Data for analysis:

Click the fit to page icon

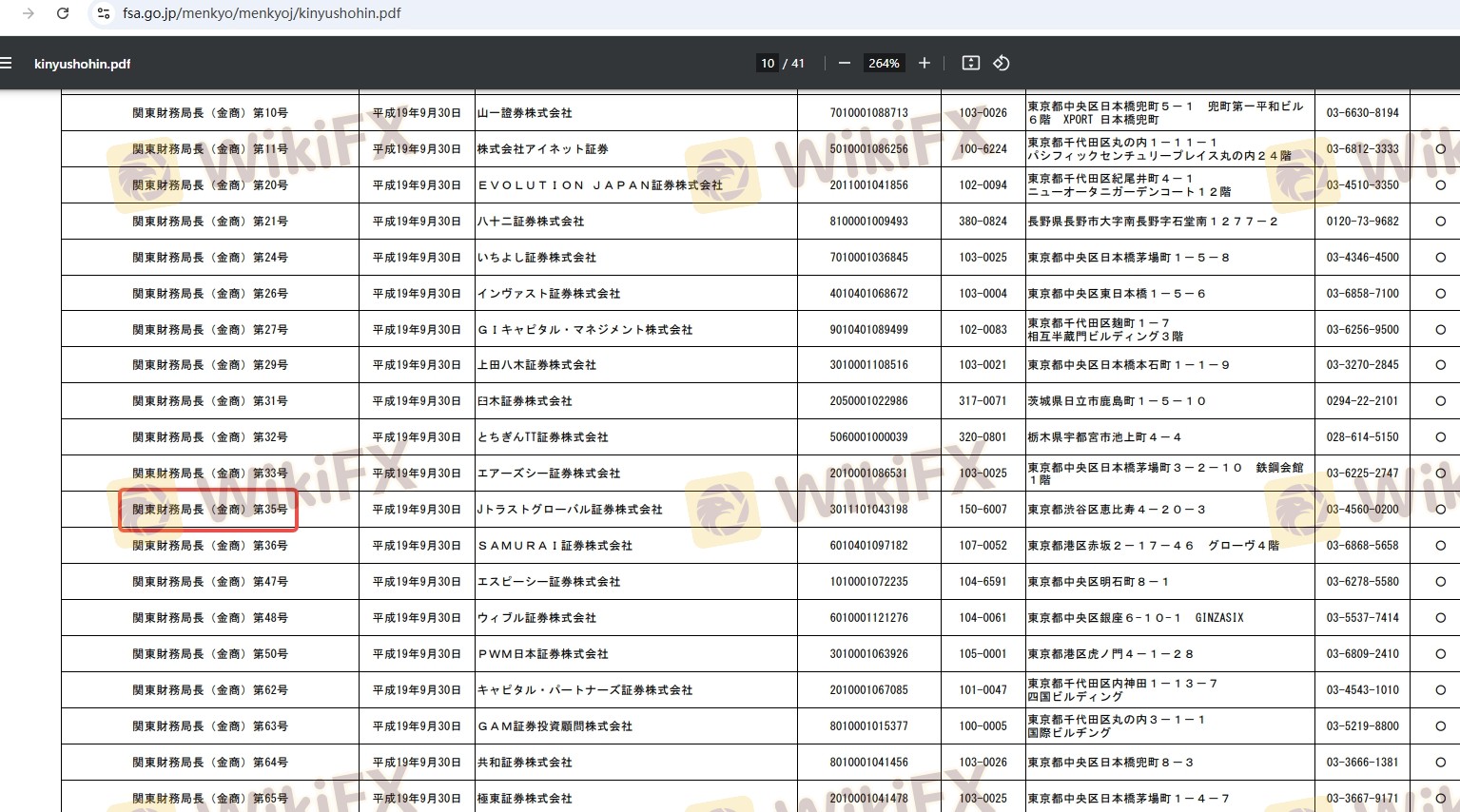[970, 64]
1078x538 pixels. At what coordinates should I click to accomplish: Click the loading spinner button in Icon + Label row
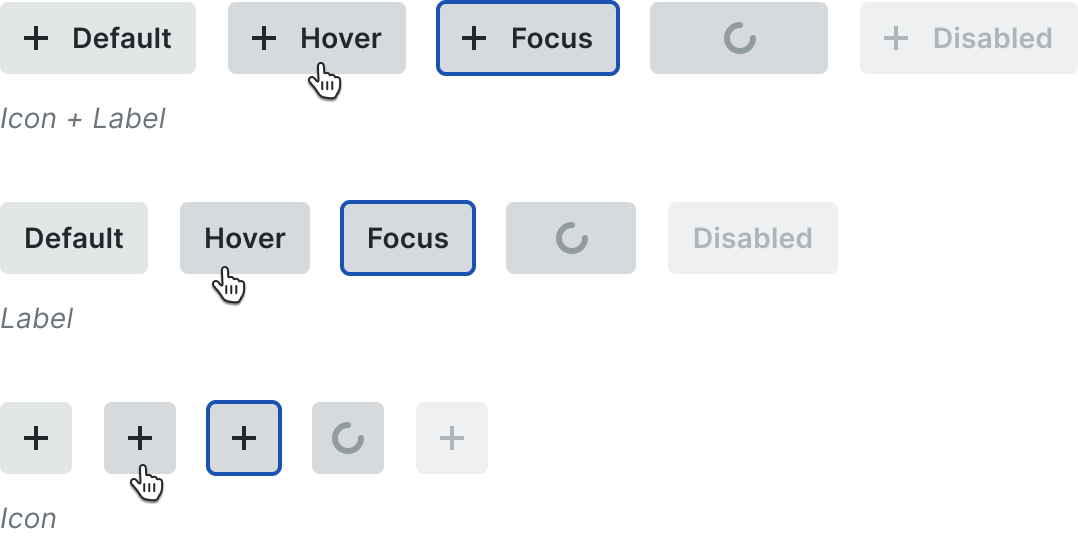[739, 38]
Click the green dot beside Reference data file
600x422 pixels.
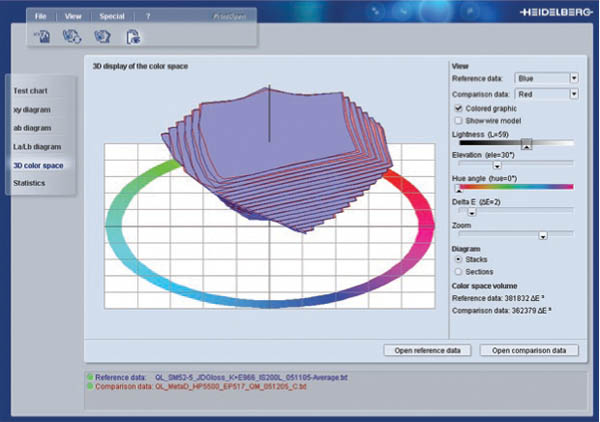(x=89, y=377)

Task instructions: Transcribe every line from the records above without alteration, and leave out the images.

Written solution:
Click the fit to page icon

[970, 64]
1078x538 pixels. At what coordinates should I click to accomplish: Click the loading spinner button in Icon + Label row
[739, 38]
Click the green dot beside Reference data file
600x422 pixels.
(x=89, y=377)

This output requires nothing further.